→ **Task prompt**
Copy out the listing below verbatim, preserving every line in its original order.

→ **Some records**
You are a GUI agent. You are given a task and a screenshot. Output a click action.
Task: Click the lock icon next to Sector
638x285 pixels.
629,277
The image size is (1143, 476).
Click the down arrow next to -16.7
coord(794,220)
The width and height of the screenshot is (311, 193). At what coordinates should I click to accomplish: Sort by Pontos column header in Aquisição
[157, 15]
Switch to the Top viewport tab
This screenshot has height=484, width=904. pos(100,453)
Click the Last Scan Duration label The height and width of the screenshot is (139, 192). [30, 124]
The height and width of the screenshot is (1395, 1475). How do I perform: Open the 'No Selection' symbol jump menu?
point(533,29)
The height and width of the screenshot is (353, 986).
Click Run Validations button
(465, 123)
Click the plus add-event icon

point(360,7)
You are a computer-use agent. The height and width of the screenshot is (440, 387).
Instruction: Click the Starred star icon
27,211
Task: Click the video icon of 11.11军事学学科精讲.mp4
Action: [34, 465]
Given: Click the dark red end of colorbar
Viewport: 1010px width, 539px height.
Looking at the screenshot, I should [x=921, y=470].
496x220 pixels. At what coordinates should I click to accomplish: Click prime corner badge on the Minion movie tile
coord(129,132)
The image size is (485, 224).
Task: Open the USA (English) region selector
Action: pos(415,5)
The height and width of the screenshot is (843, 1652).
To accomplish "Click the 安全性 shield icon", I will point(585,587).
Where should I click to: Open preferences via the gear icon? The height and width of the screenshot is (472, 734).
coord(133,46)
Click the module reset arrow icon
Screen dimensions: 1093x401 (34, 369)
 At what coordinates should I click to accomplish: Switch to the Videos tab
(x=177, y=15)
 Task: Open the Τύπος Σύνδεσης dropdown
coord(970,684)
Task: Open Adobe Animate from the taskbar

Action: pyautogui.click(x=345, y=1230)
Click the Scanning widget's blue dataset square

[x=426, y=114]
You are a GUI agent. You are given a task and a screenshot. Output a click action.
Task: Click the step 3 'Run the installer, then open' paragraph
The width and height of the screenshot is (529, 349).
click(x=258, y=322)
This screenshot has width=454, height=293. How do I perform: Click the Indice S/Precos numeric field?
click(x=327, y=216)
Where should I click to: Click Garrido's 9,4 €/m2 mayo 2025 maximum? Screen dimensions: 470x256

→ **Result of this exercise**
You are a GUI agent. You are given a task and a screenshot. Output a click action.
Task: Click the lock icon next to Sector
638x285 pixels.
629,277
The image size is (1143, 476).
Click the down arrow next to -16.7
coord(794,220)
The width and height of the screenshot is (311, 193). At what coordinates should I click to accomplish: Sort by Pontos column header in Aquisição
[157, 15]
Switch to the Top viewport tab
This screenshot has height=484, width=904. pos(100,453)
Click the Last Scan Duration label The height and width of the screenshot is (139, 192). [30, 124]
The height and width of the screenshot is (1395, 1475). How do I perform: Open the 'No Selection' symbol jump menu?
point(533,29)
The height and width of the screenshot is (353, 986).
Click Run Validations button
(465, 123)
Click the plus add-event icon

point(360,7)
You are a computer-use agent. The height and width of the screenshot is (440, 387).
Instruction: Click the Starred star icon
27,211
Task: Click the video icon of 11.11军事学学科精讲.mp4
Action: [34, 465]
Given: Click the dark red end of colorbar
Viewport: 1010px width, 539px height.
Looking at the screenshot, I should [x=921, y=470].
496x220 pixels. At what coordinates should I click to accomplish: Click prime corner badge on the Minion movie tile
coord(129,132)
The image size is (485, 224).
Task: Open the USA (English) region selector
Action: pos(415,5)
The height and width of the screenshot is (843, 1652).
To accomplish "Click the 安全性 shield icon", I will point(585,587).
Where should I click to: Open preferences via the gear icon? The height and width of the screenshot is (472, 734).
coord(133,46)
Click the module reset arrow icon
Screen dimensions: 1093x401 (34, 369)
 At what coordinates should I click to accomplish: Switch to the Videos tab
(x=177, y=15)
 Task: Open the Τύπος Σύνδεσης dropdown
coord(970,684)
Task: Open Adobe Animate from the taskbar

Action: pyautogui.click(x=345, y=1230)
Click the Scanning widget's blue dataset square

[x=426, y=114]
You are a GUI agent. You are given a task and a screenshot. Output a click action.
Task: Click the step 3 'Run the installer, then open' paragraph
The width and height of the screenshot is (529, 349).
click(x=258, y=322)
This screenshot has width=454, height=293. How do I perform: Click the Indice S/Precos numeric field?
click(x=327, y=216)
Where should I click to: Click Garrido's 9,4 €/m2 mayo 2025 maximum? Screen dimensions: 470x256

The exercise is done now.